De retrouver le goût de raconter une histoire ?

Revenir aux fondamentaux.

La première surprise de cet « Homme sans âge », c’est que sur le plan de la forme, il est effectivement d’un autre âge. Rien de péjoratif ici, juste le constat que Coppola a choisi de mettre sa mise en scène sous le signe du classicisme (très peu de mouvements de caméra, alternance plan d’ensemble, gros plan, champ/contrechamp) en dépit de quelques effets plus modernes  jamais gratuits  (surimpression des images, caméra renversée).

Classicisme qui se retrouve dès le générique de début avec ses cartons très années 50, sa ballade du côté des ombres du « troisième homme » et des films de la Hammer avec scientifique nazi fou ricanant sur fond d’éclairs.

Mais surtout, ce parti pris (car il ne s’agit pas là d’une limitation financière ou technique) se révèle à travers le fil rouge du film : les trois roses.

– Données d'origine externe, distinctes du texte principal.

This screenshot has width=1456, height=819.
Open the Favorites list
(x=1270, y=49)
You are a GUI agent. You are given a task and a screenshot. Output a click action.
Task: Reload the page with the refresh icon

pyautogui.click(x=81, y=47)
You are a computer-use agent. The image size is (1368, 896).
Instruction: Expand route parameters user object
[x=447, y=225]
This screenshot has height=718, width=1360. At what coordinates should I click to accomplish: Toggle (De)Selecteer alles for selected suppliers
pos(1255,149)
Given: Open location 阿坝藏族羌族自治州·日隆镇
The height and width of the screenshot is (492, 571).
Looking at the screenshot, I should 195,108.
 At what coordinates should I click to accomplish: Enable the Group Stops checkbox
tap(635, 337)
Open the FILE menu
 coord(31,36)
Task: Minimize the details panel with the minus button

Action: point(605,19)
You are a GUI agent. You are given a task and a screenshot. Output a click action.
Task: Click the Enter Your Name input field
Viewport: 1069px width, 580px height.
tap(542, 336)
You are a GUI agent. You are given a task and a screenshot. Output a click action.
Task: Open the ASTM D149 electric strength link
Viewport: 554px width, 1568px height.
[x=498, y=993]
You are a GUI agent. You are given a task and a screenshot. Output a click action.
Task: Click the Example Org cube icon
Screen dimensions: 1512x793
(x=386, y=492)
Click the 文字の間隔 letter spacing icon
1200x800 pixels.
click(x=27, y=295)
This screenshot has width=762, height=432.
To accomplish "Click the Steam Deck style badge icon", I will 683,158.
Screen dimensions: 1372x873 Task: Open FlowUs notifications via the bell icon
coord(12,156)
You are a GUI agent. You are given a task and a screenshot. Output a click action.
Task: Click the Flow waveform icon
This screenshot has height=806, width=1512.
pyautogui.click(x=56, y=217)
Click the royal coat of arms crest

Chacune de leur apparition se fait via un effet spécial d’une charmante naïveté qui évoque le cinéma de Méliès, celui des origines où cet art était encore celui d’un enchantement pur, d’une heureuse surprise.

Qu’a voulu ainsi suggérer Coppola ?

Peut être tout simplement de créer un conte cinématographique intemporel  dont le seul avantage conféré par sa modernité serait de s’offrir le luxe d’une balade dans certains pans de l’histoire   du cinéma à travers celle d’un homme.

Si c’est cela alors « l’Homme sans âge » est un beau conte, un qui croit en sa propre magie et en celle de son médium, ce qui devient de plus en plus rare.

Magie mélancolique dont le sortilège se révèlera en même temps que la dernière rose pour ceux qui se seront laissés envoûtés jusqu’au bout. Coppola a toujours su filmer les fins…

Ceci dit, « L’homme sans âge » n’est pas absent de quelques maladresses (le porte-jarretelle nazi, le retournement brutal contre le double et un Tim Roth un peu paumé dans son personnage) qu’on pourrait croire le fait d’un cinéaste débutant.

 

Mais au fond, c’est peut être là la raison d’être du film.

Coppola l’a avoué : ce retour au cinéma est pour lui une seconde naissance, l’opportunité pour lui de repartir de zéro.

Voilà qui expliquerait ce parti pris classique et éclaircirait un peu cette histoire de linguiste à qui le destin donne une deuxième chance dont il ne profite pas avec au passage un renversement ironique des causes de son échec  (il sacrifie son amour à ses études puis ses études à son amour).

Youth Without Youth, la jeunesse sans la jeunesse, malgré  la jeunesse retrouvée par son corps, le héros du film reste vieux, marchant courbé comme un vieillard, portant des vêtements d’un autre âge. Et si l’angoisse de Coppola était la même ?

Revenir au cinéma avec des envies de jeunesse sans parvenir à supprimer le poids des années, de l’expérience, des désillusions ? Etre un vieux cinéaste encombré par sa légende ?

Une angoisse qu’il aurait mise à distance puis liquidée à travers Dominic Matéi.

Un film pour se faire peur à soi même ? Un film pour se donner les moyens d’un nouveau départ, y compris ceux de faire des erreurs ?

« L’homme sans âge » est sans doute finalement  plus essentiel pour Coppola qu’il ne l’est pour nous.

Jeun cinéaste très prometteur, affaire à suivre de très très très près.